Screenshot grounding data

"""

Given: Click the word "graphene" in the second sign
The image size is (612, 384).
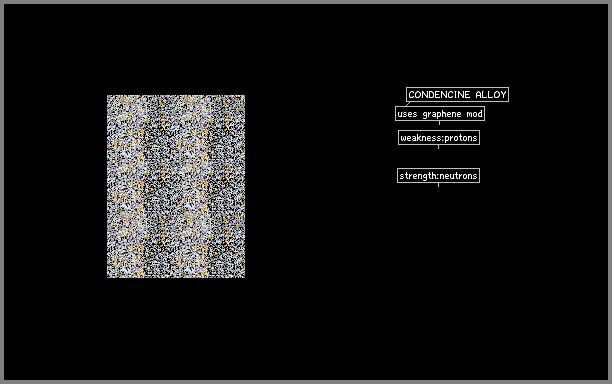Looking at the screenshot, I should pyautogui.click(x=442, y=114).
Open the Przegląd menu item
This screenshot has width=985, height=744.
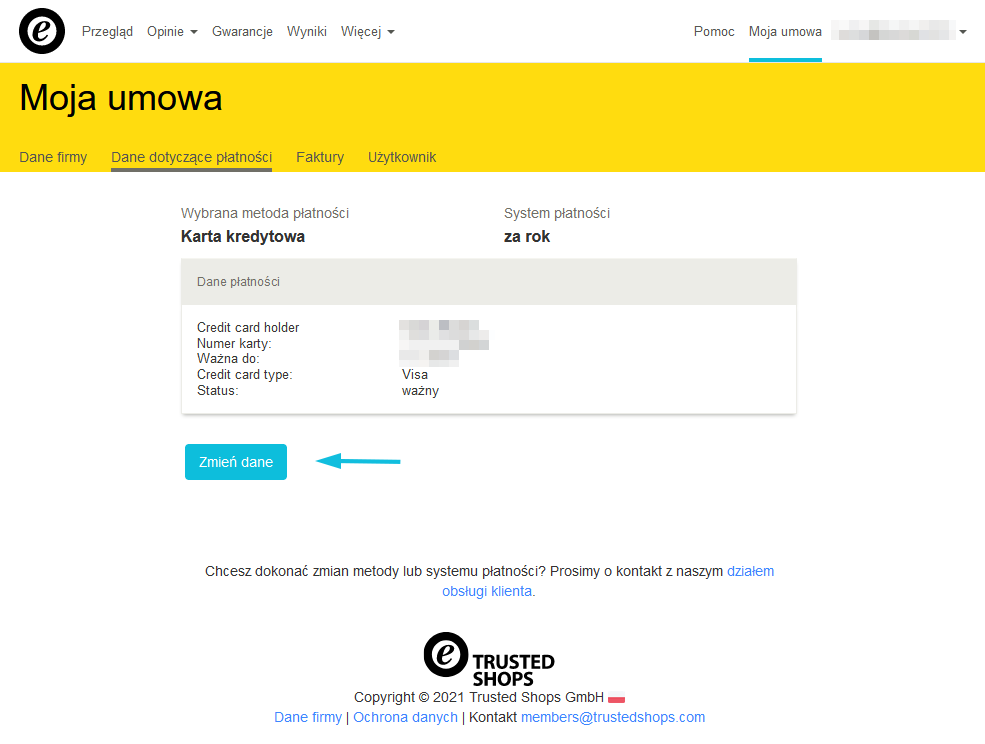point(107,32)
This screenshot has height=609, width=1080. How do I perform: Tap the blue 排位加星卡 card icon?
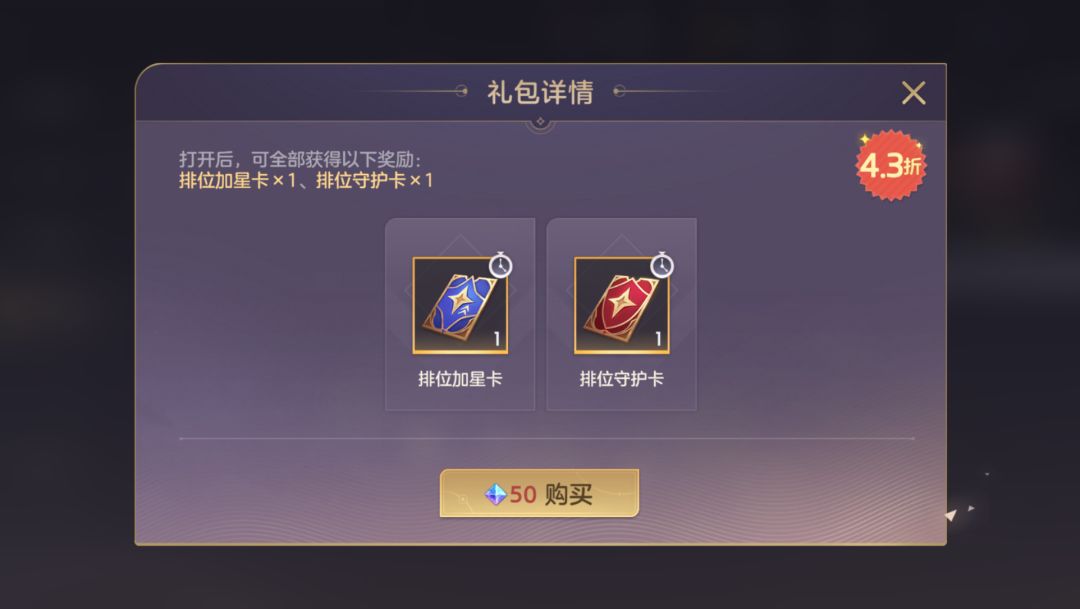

"""

**Instructions to follow**
When you set down the records above, copy every line exactly and exclude the pictures.

**Solution for this problem**
Given: Click the word "graphene" in the second sign
The image size is (612, 384).
Looking at the screenshot, I should pyautogui.click(x=442, y=114).
Open the Przegląd menu item
This screenshot has width=985, height=744.
point(107,32)
This screenshot has height=609, width=1080. How do I perform: Tap the blue 排位加星卡 card icon?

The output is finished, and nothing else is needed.